The mystery over the fate of 43 Mexican students missing since an attack by gang-linked police deepened after authorities said none was among 28 bodies found in a mass grave.
Attorney General Jesus Murillo Karam announced the arrest of 14 other local police officers in the state of Guerrero accused of abducting the students and handing them over to a drug gang.
Murillo Karam cautioned that authorities were awaiting DNA results for an undisclosed number of corpses found in other graves outside the city of Iguala, 200 kilometers (125 miles) south of Mexico City. A new mass grave was found on Tuesday.
But, he said, "we have some (DNA) results for the first pits and I can tell you that they do not match the DNA that relatives of these young men have given us."
Two hitmen have told investigators that they killed 17 of the students, but authorities stress that none of the deaths will be confirmed until DNA results are finalized.
But law enforcement officials said 300 federal police were actively searching for the students and treating their disappearance as a kidnapping in a case that has sparked international outrage and violent protests in Guerrero.
Authorities say municipal police officers colluded with the Guerreros Unidos gang in a night of violence in Iguala on September 26 that left six people dead and the 43 aspiring teachers missing.
Witnesses saw several students being taken away in patrol cars. Authorities have arrested 26 Iguala police officers and eight other people, including four Guerreros Unidos members.
Parents of the students have never believed that their sons had died and they held a candle-light vigil at a church in Guerrero's capital Chilpancingo on Tuesday, one day after protesters burned part of the regional government's headquarters in anger.
One of the mothers broke down in tears at the news that the students were not in the mass grave.
"I didn't know. It gives us hope," she said, declining to give her name.
- President vows no repeat -
The case has highlighted Mexico's struggle to purge corrupt police and officials in towns dominated by drug cartels.
President Enrique Pena Nieto vowed Tuesday to take action "to avoid a repeat of events like those in Iguala."
Murillo Karam said members of the police force in the neighboring town of Cocula participated in the students' disappearance and that 14 were arrested.
The officers, he said, took the 43 students from their Iguala colleagues and "then handed them in the city limits of Iguala and Cocula" to the Guerreros Unidos.

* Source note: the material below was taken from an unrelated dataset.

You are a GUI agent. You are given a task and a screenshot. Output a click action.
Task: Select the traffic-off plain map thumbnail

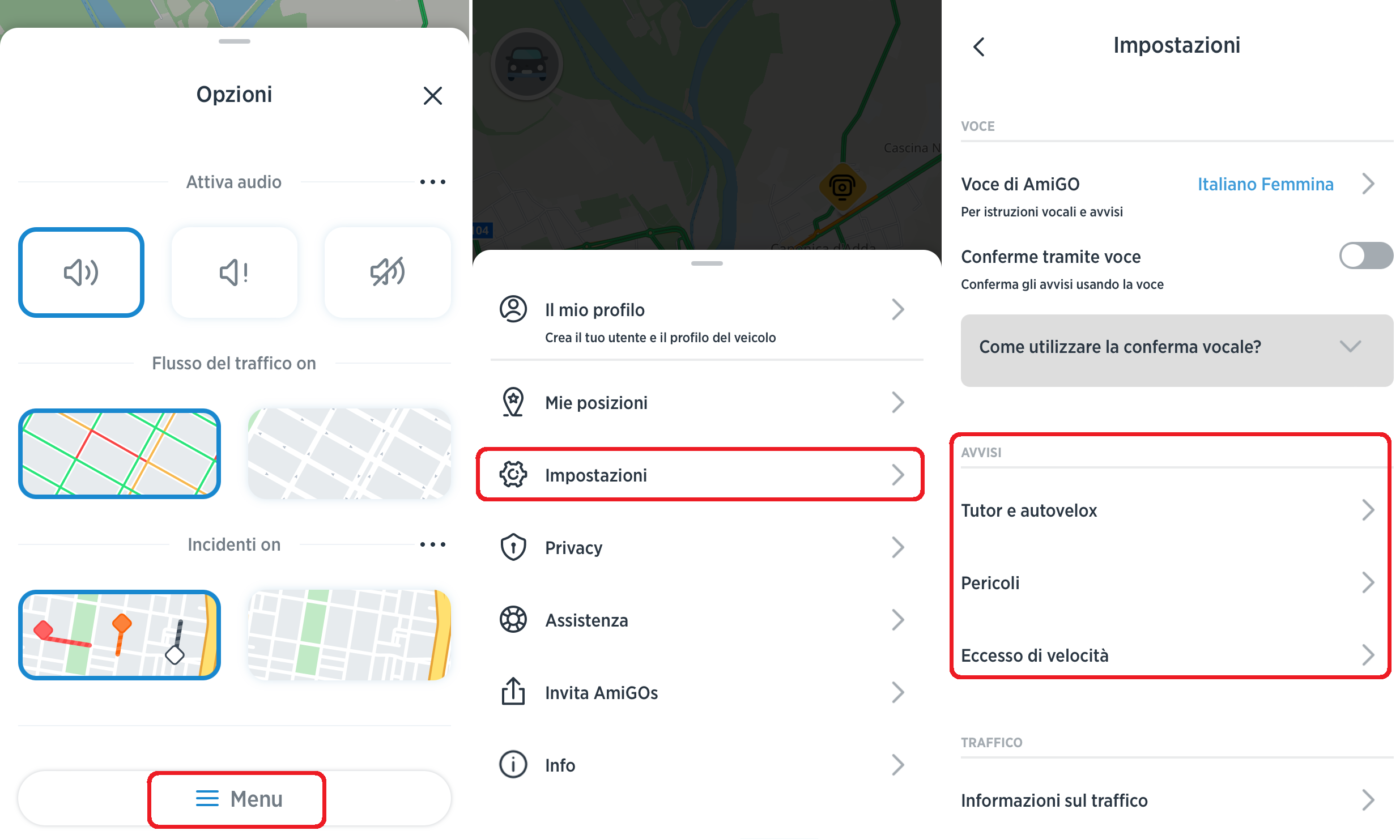pos(349,453)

A Cocula police administrator was also detained for changing the numbers of the town's patrol cars to conceal their role in the mass disappearance.

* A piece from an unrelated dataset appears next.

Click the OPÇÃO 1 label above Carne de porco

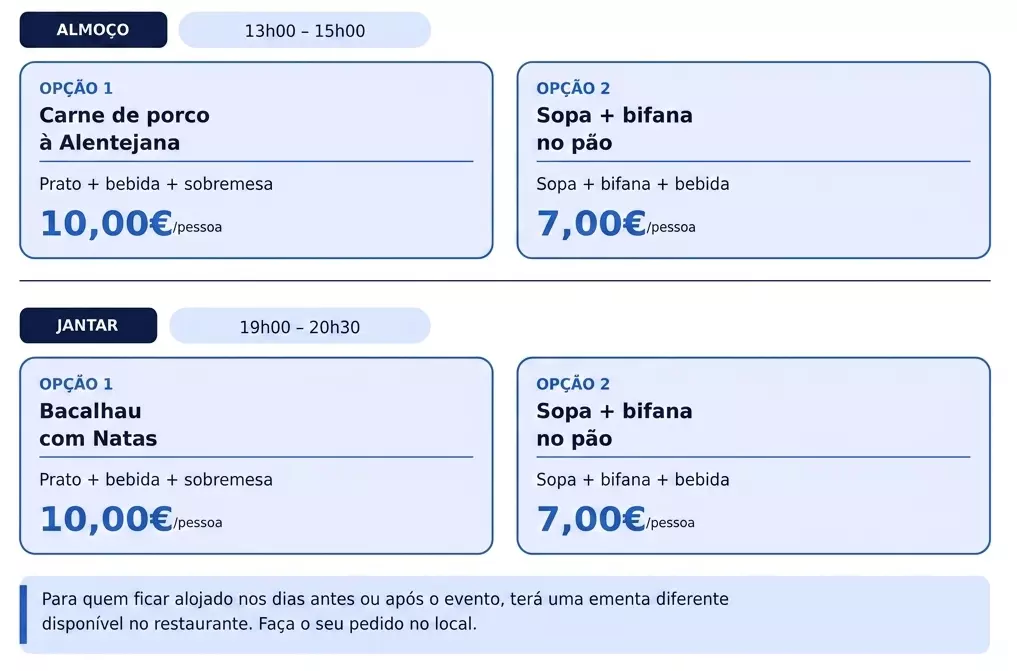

The attorney general said around 50 people have been detained in the case but that authorities were still hunting for those who ordered the abduction. He did not identify those suspects.
But Iguala's mayor, his wife and police chief are on the run and wanted for questioning, amid allegations that they unleashed the officers on the students to stop them from showing up at municipal events.

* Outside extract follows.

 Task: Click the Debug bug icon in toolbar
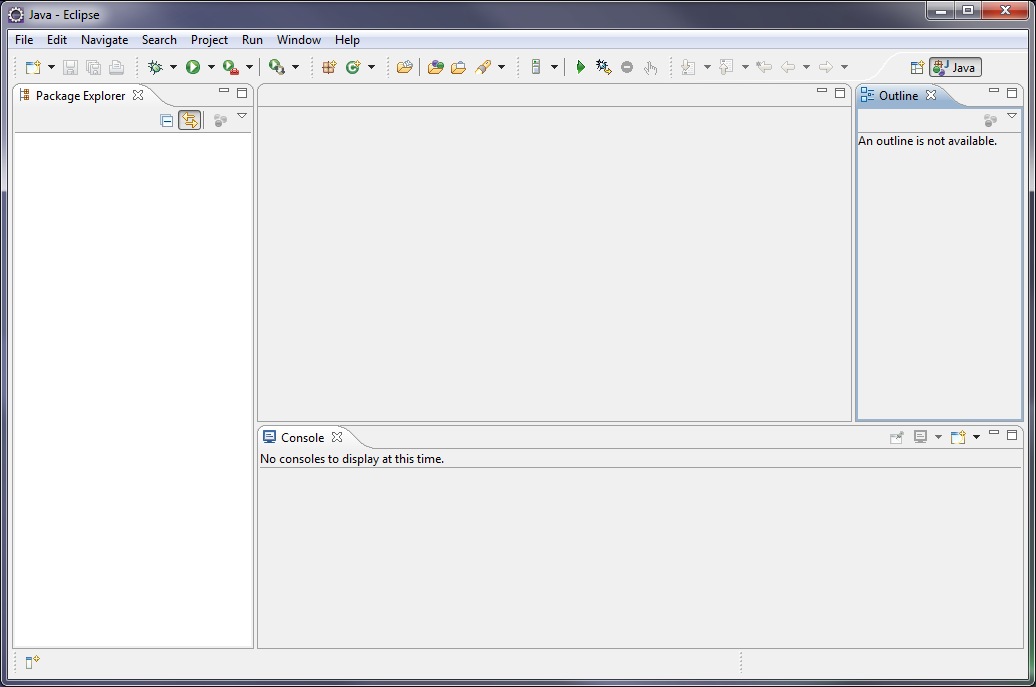click(155, 67)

The students, from a teacher training college near the state capital Chilpancingo, say they were in Iguala for fundraising activities and seized buses to return home.
In addition to the new arrests in Guerrero, authorities said a Guerreros Unidos leader, Benjamin Mondragon, killed himself rather than surrender to federal police who had surrounded him in the neighboring state of Morelos on Tuesday.
National Security Commissioner Monte Alejandro Rubido said two nephews of Mondragon, known as "El Benjamon," were detained in the operation and that the gang leader's pregnant wife had been there.
The announcements came a day after hundreds of protesters ransacked Guerrero's state government offices and clashed with riot police outside the regional congress.
More riot police were deployed in Chilpancingo after protesters warned they would step up their actions if authorities failed to provide answers about the students.
Protesters have called for the resignation of Governor Angel Aguirre, who said the violent protests were political and an attempt to destabilize the state.